WHAT IS BEING ASKED →
Every line from the one with "Given: Open Eşleşmeler rule match dropdown" through the end of the entries below should be written out exactly; the pictures should not.

Data items
▼
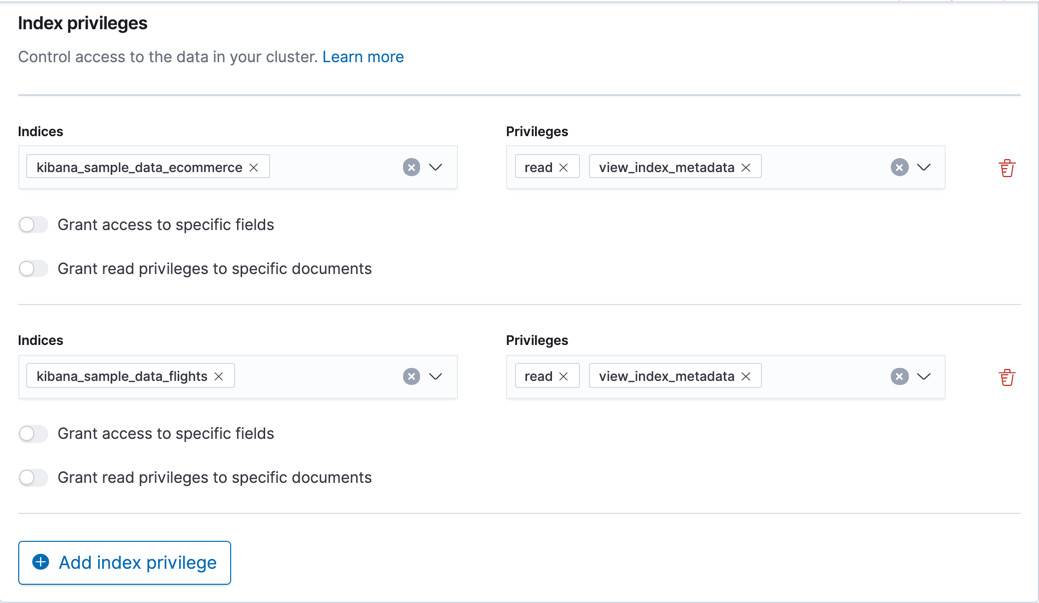Remove kibana_sample_data_flights index tag
1039x603 pixels.
(x=219, y=376)
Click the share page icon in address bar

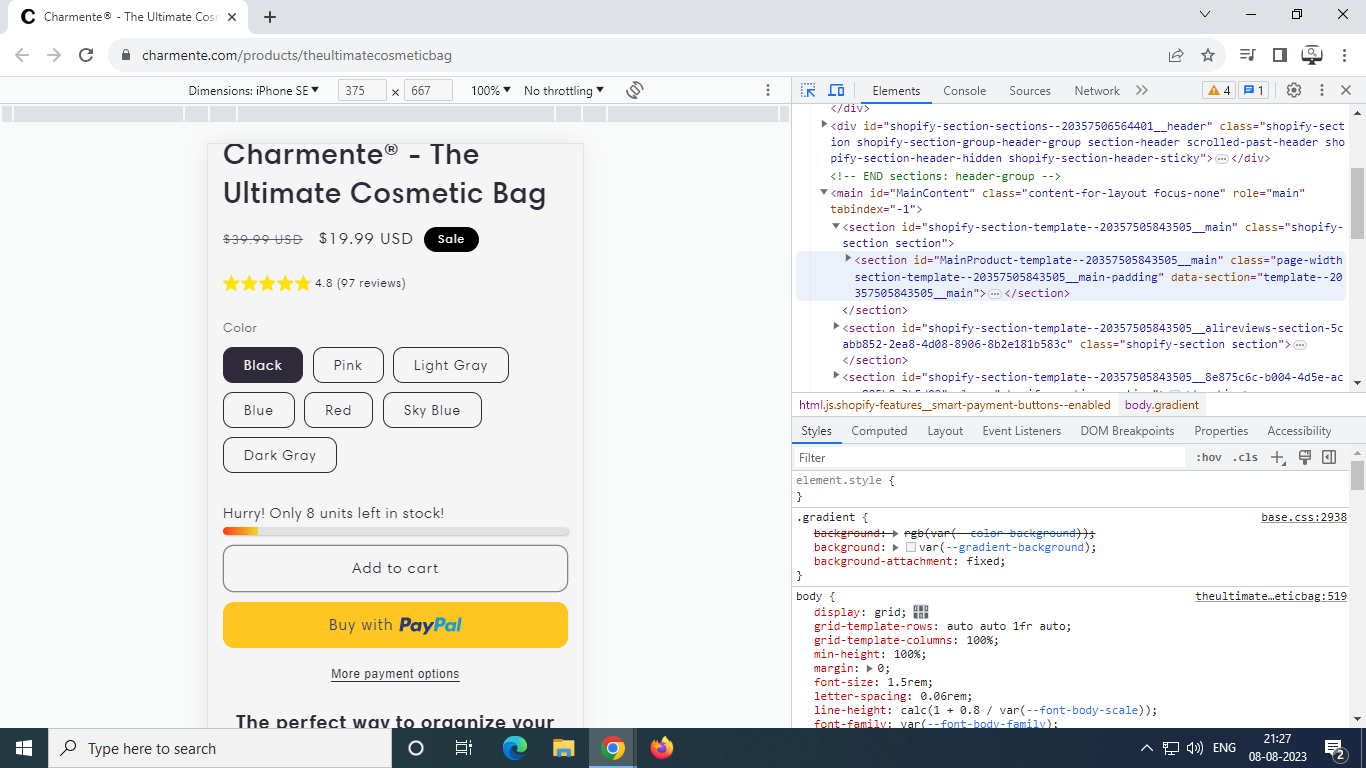[x=1176, y=55]
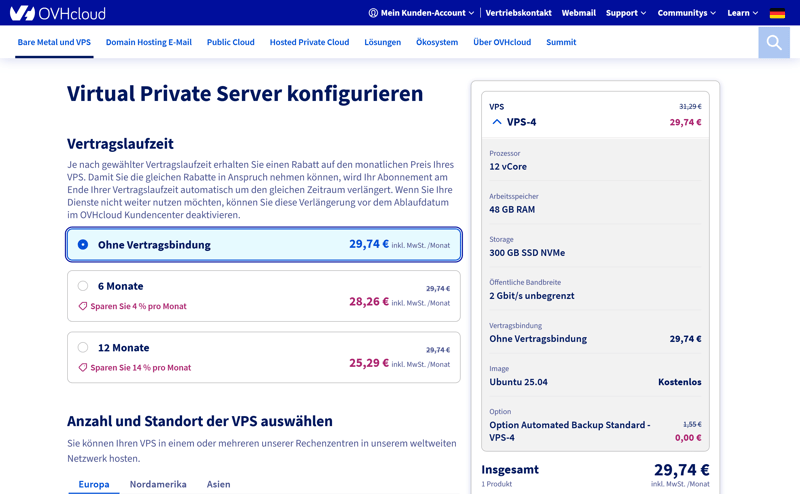The height and width of the screenshot is (494, 800).
Task: Click the German flag language icon
Action: (777, 13)
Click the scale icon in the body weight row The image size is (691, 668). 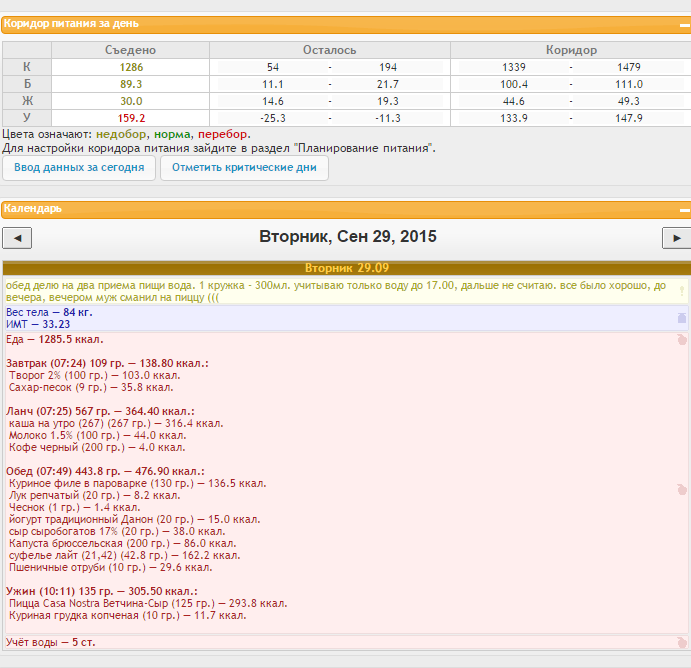682,318
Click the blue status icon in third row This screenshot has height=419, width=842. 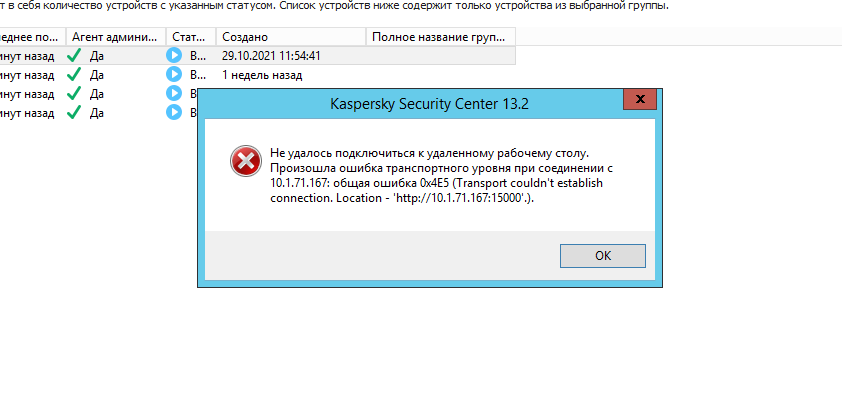click(174, 94)
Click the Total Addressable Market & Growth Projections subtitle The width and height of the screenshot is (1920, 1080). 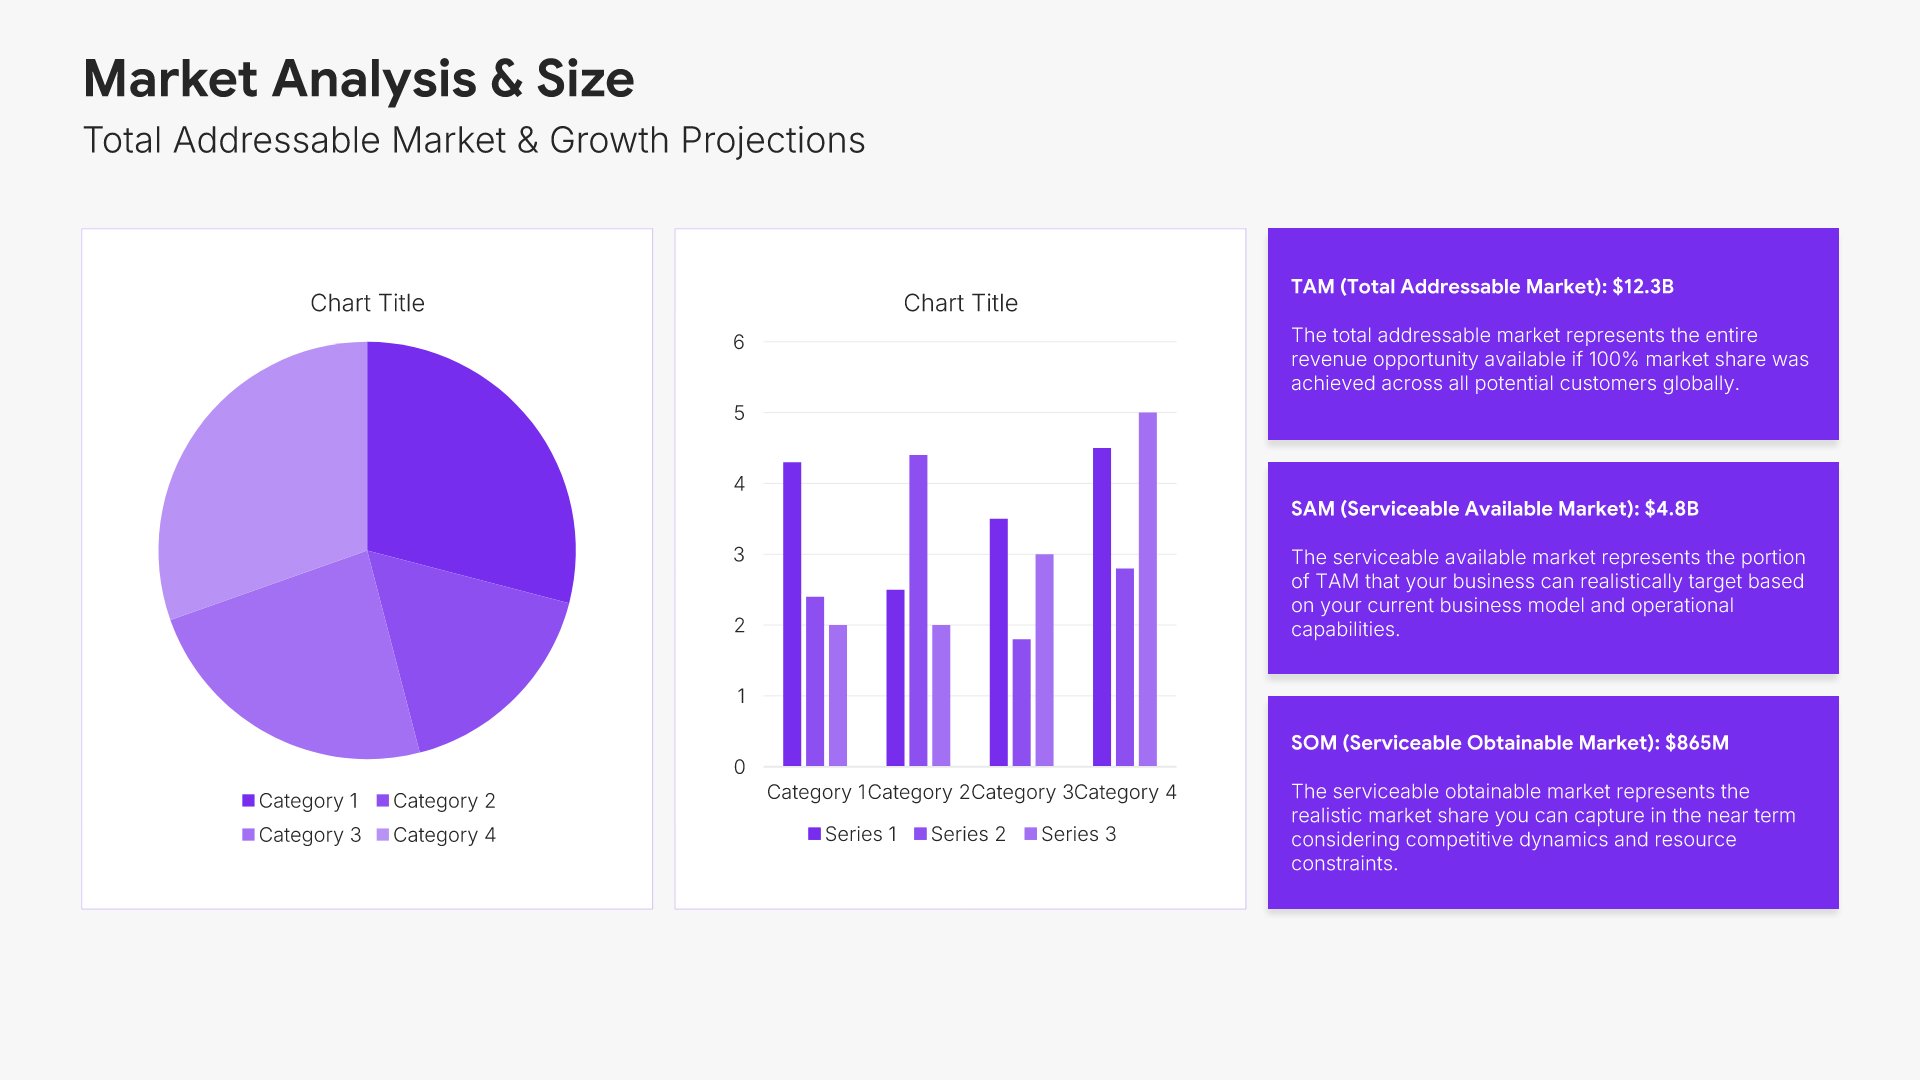pos(474,140)
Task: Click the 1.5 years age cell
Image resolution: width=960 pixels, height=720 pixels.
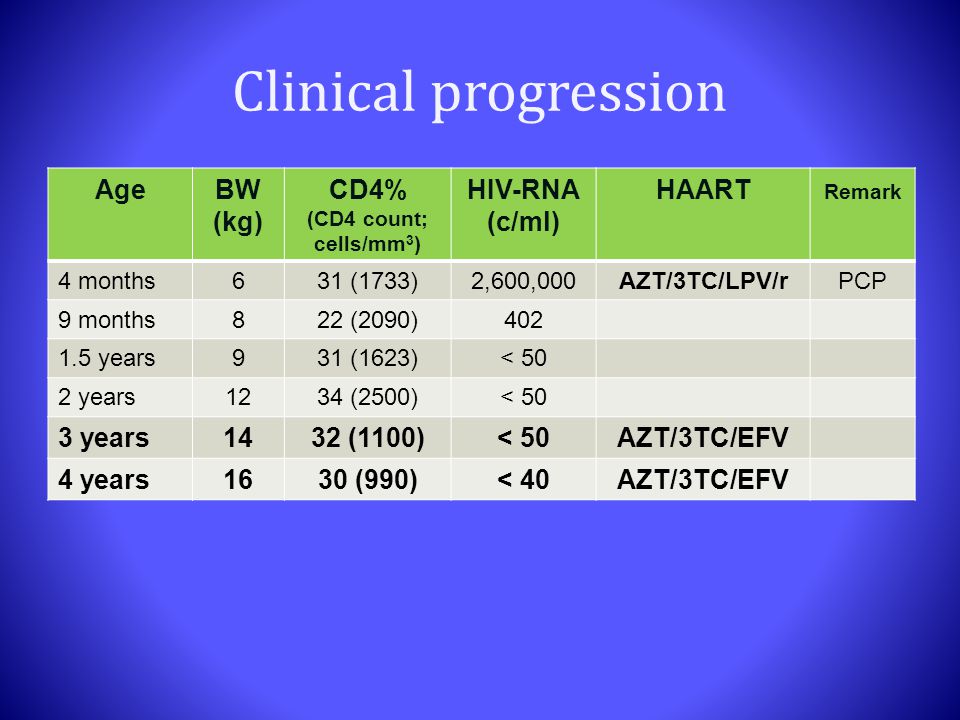Action: 120,358
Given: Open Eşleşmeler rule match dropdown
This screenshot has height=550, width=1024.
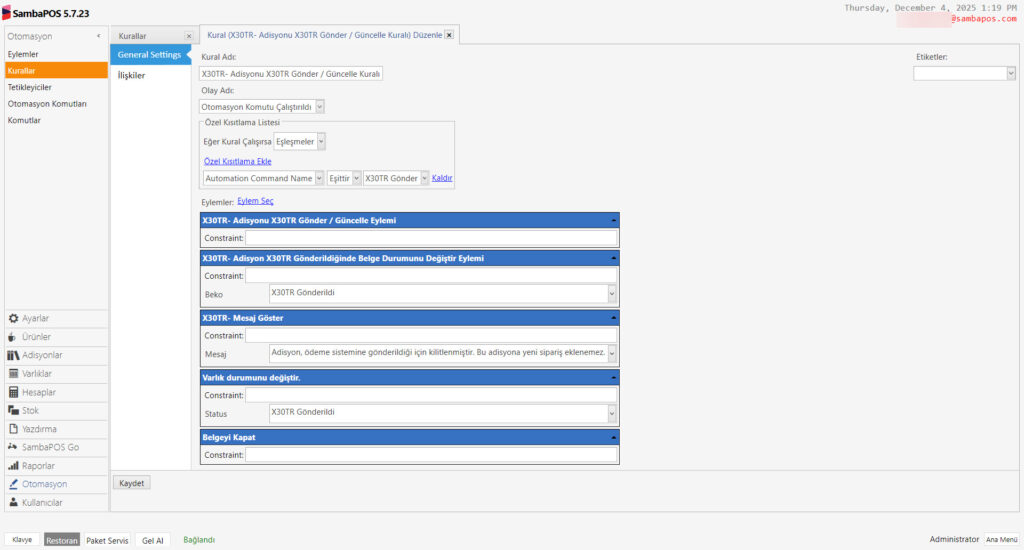Looking at the screenshot, I should 320,142.
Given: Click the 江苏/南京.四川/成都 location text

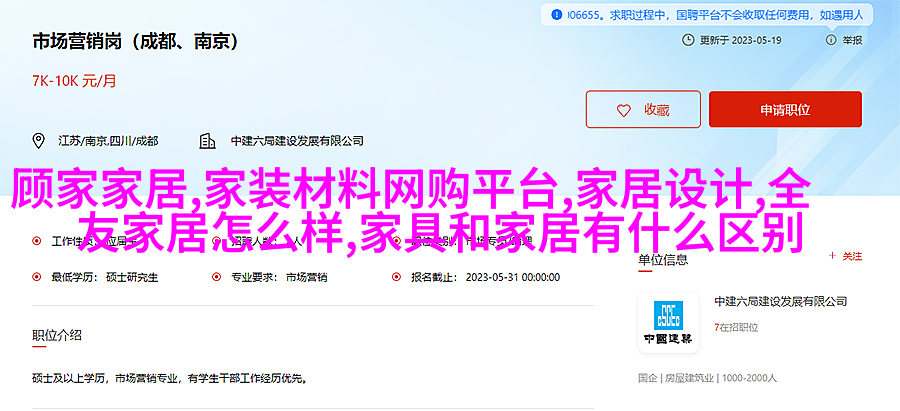Looking at the screenshot, I should [108, 141].
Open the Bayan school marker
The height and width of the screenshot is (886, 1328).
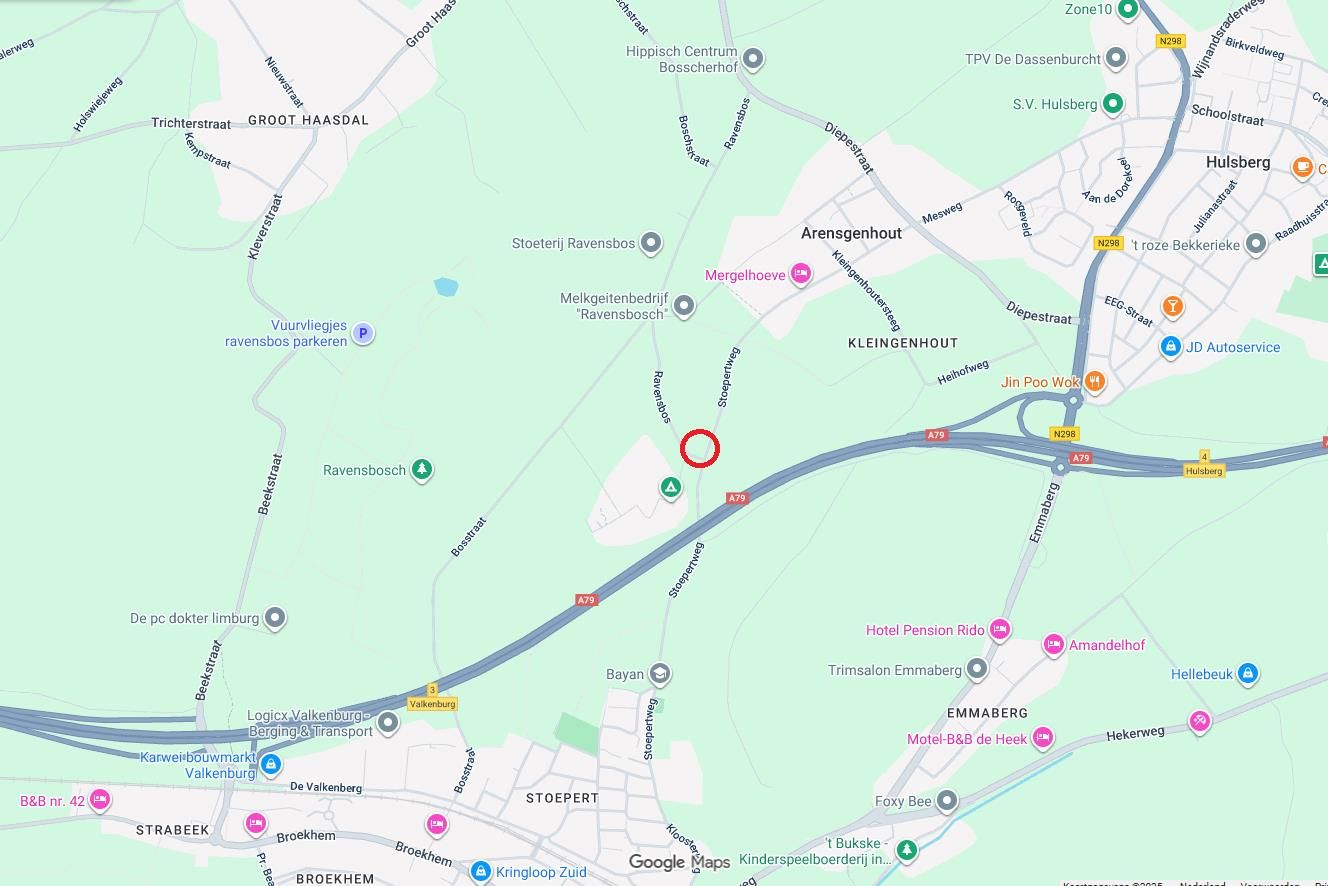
▲
ANSWER TO THE EXERCISE →
Given: Open Eşleşmeler rule match dropdown
This screenshot has height=550, width=1024.
Looking at the screenshot, I should 320,142.
Given: Click the 江苏/南京.四川/成都 location text

Looking at the screenshot, I should [108, 141].
Open the Bayan school marker
The height and width of the screenshot is (886, 1328).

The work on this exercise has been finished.